• Task: Pull out every line of the material below that contains the string "coordinates", matching case exactly.

• Data provided:
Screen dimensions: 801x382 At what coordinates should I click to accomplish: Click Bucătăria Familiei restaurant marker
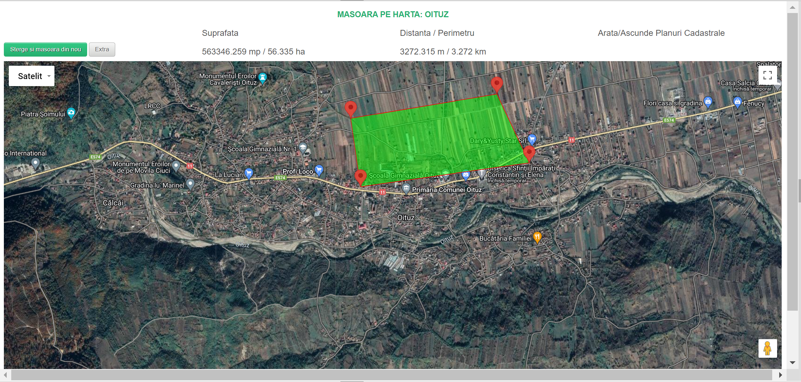point(537,237)
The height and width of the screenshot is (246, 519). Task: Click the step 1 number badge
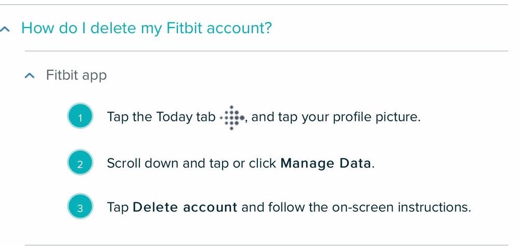(80, 116)
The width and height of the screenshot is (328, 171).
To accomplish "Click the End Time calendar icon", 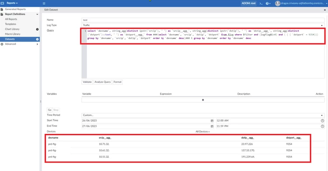I will coord(212,126).
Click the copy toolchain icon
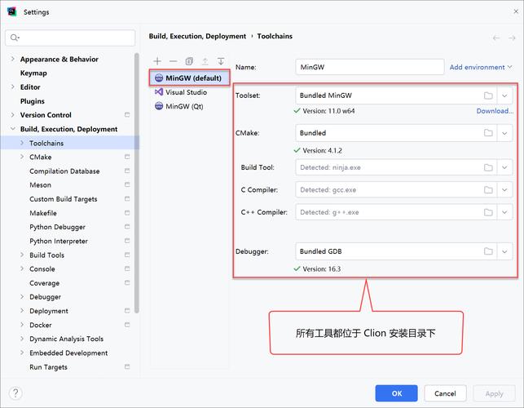Image resolution: width=524 pixels, height=408 pixels. click(x=189, y=61)
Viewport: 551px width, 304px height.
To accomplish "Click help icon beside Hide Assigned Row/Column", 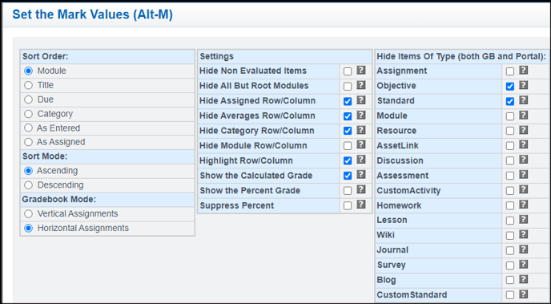I will [361, 100].
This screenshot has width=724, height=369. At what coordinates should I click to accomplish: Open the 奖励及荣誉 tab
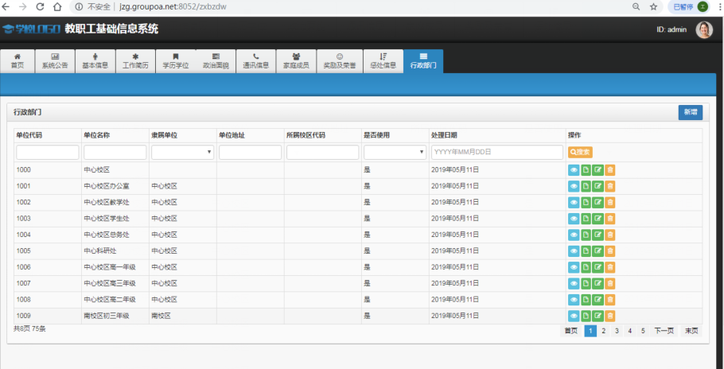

• Answer for this exercise:
Screen dimensions: 801x382 At what coordinates should I click to accomplish: Click Bucătăria Familiei restaurant marker
This screenshot has width=724, height=369. At what coordinates should I click to accomplish: Open the 奖励及荣誉 tab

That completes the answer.